“The Law around Wills should be updated and brought into the “modern world”, a recent statement by the Law Commission for England and Wales, last week.
The Law Commission, has recently criticised the way Wills have been written saying that the current rules were “unclear” and the wording of old fashioned terminology and language has left many of the population confused and the Law Commission feel that this is the reason that so many of us don’t have a Will.
It is considering whether texts, emails and other electronic communications should be recognised as a valid Will in exceptional circumstances. The commission has launched a consultation on these proposals.
Currently, for a Will to be legally valid it must be written by a Professional Will Writer or legal Representative. Wills can only be written by persons over 18 years of age, who are capable and of a sound mind.
In order to be recognised as a proper legal document, the Will, must be signed in front of witnesses, who should both be over the age of 18, in presence of the person whose Will it is, If the Will is not signed then it invalid.

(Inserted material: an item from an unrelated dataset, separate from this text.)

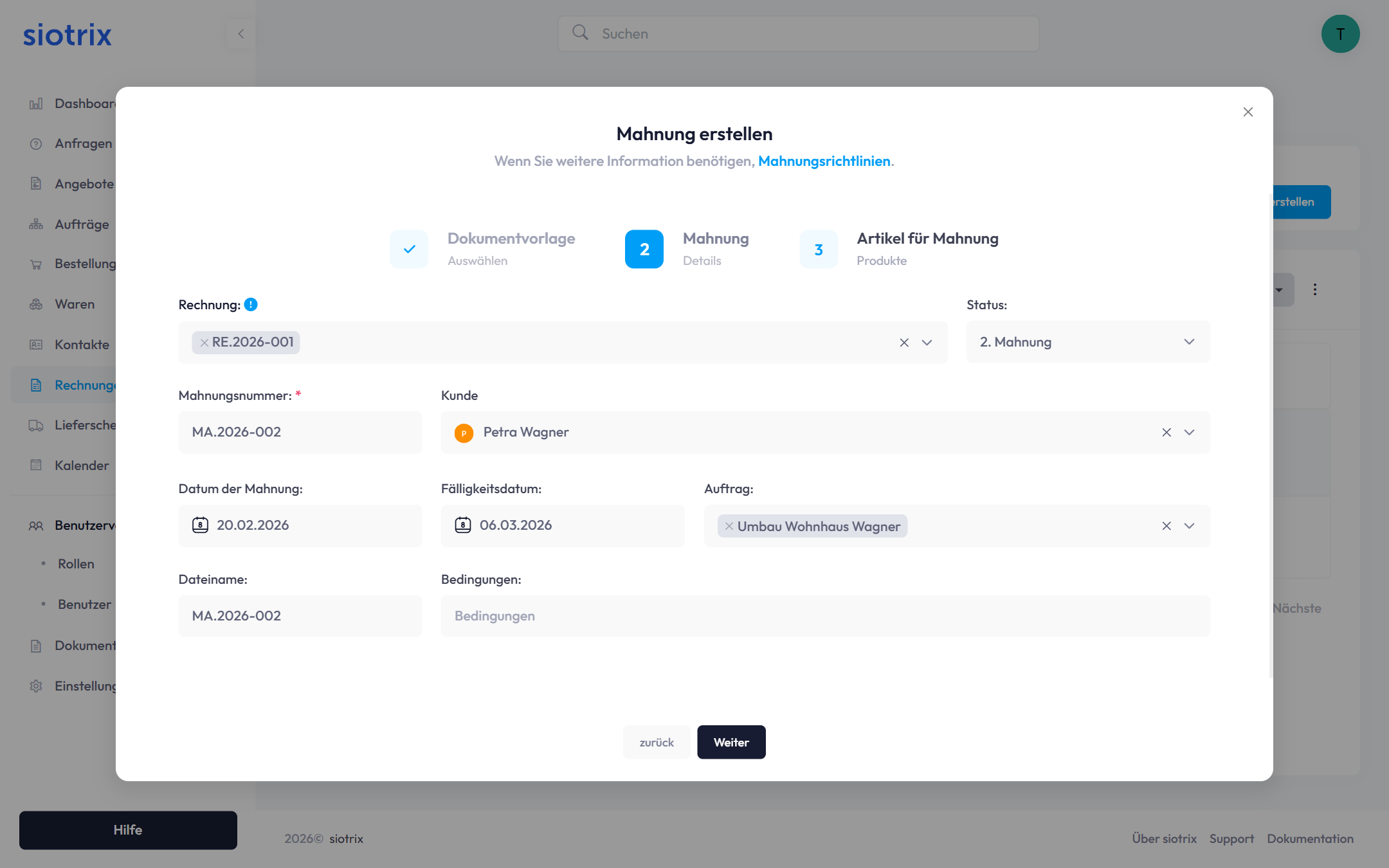
Task: Clear the Petra Wagner customer selection
Action: click(1166, 433)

Although The Law Commission is considering having an electronic version of a Will and the acknowledged the proposals on electronic communications, many Estate Planning Specialists have argued that this move could cause family arguments or worse.

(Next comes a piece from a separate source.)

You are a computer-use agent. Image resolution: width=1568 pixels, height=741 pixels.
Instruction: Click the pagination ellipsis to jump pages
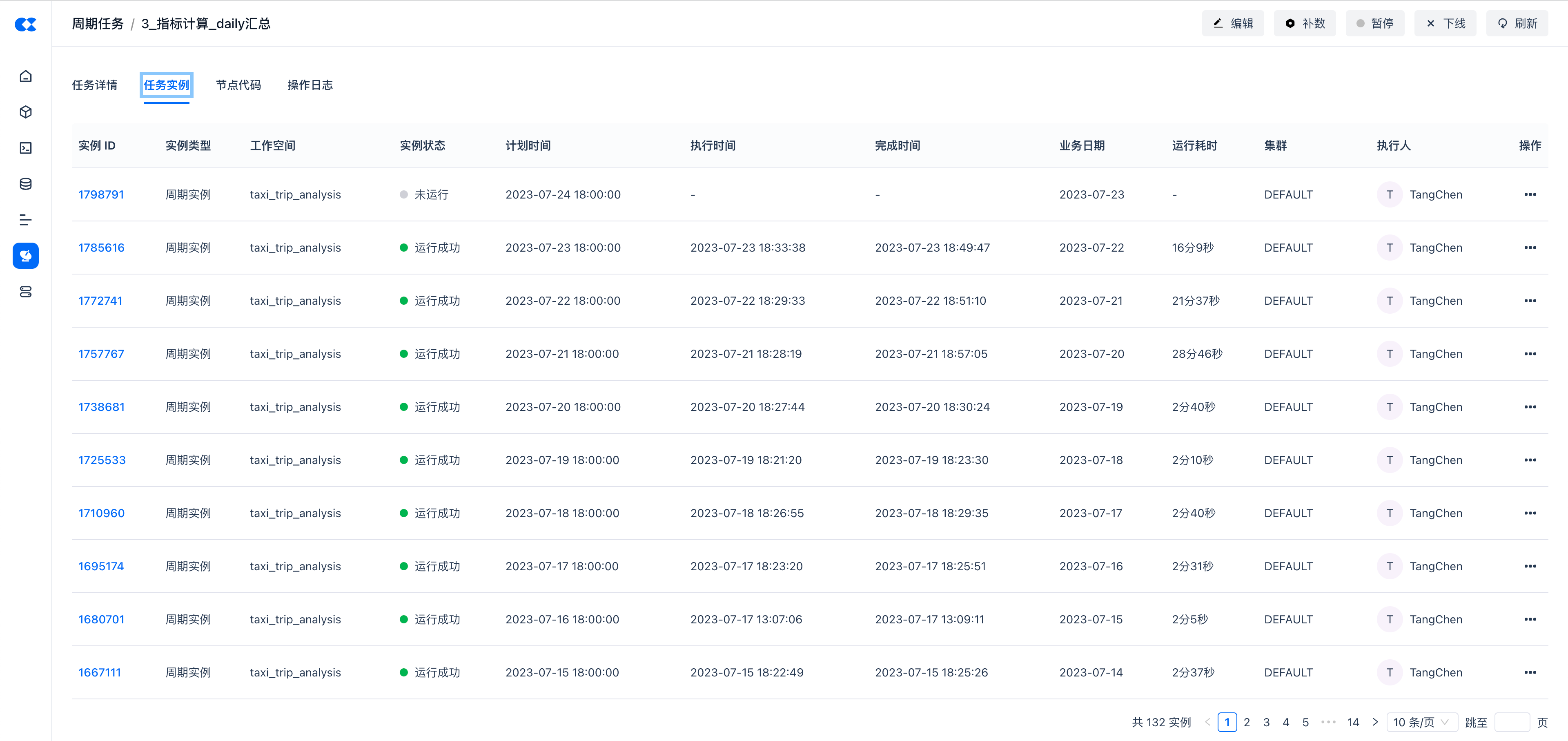click(x=1328, y=722)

“Making a Will should be straightforward but the law was unclear and outdated. Even when it’s obvious what someone wanted, if they haven’t followed the strict rules, courts can’t act on it. And conditions which affect decision-making – like dementia – aren’t properly accounted for in the law.”
Law Commissioner, Professor Nick Hopkins
It said the plans could provide a “treasure trove for dissatisfied relatives” and lead to a “variety of avenues by which probate could become both expensive and contentious”.
But it said on balance it believed they should be recognised by the courts, noting that 60% of people currently die without making a Will.